Opinion: The great news from the CDC
Each of these documents required countless hours and lots of haggling. When all was said (much was said) and done (not so much was done), we ended up with a cautious, minimal-harm sort of guidance, the predictable outcome of too many disputatious experts elbowing each other to be heard.
The details of the document find more reason for optimism and also attest to the thoroughness of the guidance. Various combinations of visitors — vaccinated from this household, not vaccinated from that; a young adult with an underlying medical problem in this house, everyone healthy in that — are carefully considered. The text uses both words and the latest in public health messaging, a fancy pictographic representation — half children’s book and half dizzying math problem — to explain the dos and don’ts of having a visit.
But by picking the most fraught of all human interactions — the multigenerational family gathering — the CDC has more than done its job.

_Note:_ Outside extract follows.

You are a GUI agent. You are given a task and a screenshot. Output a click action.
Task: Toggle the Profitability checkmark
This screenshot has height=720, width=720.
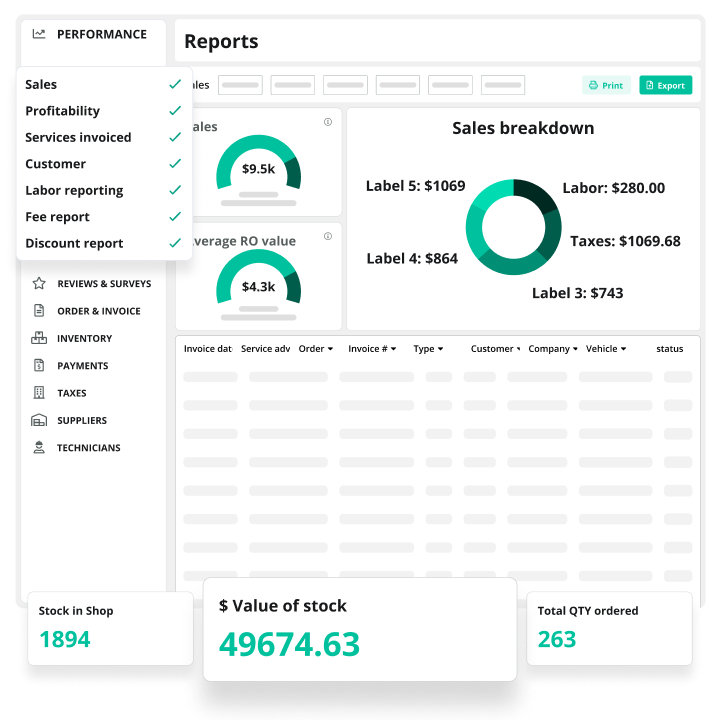175,111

The upbeat news doesn’t stop with the specifics of this guidance, though. The document likely signals a more basic change in how public health decisions will be made and disseminated. The timeliness and boldness seem to indicate that the CDC under President Joe Biden, and led by Dr Rochelle Walensky, is ready to leave behind its mumble-mouthed voice and rather resolve difficult issues by deciding, not equivocating.
It also suggests that the data behind the grandma-can-hug-grandchild guidance must be quite strong. The new CDC may be bold and daring, but it will never be improvident or capricious. To declare that vaccinated seniors can indeed visit with kids and grandkids — a mix that, should it cause harm, would surely bring re-socialization to a screeching tragic halt — means that the back-room CDC analysts have squeezed the data thoroughly and have made the happy conclusion that the coast, finally, is clear for certain types of interactions.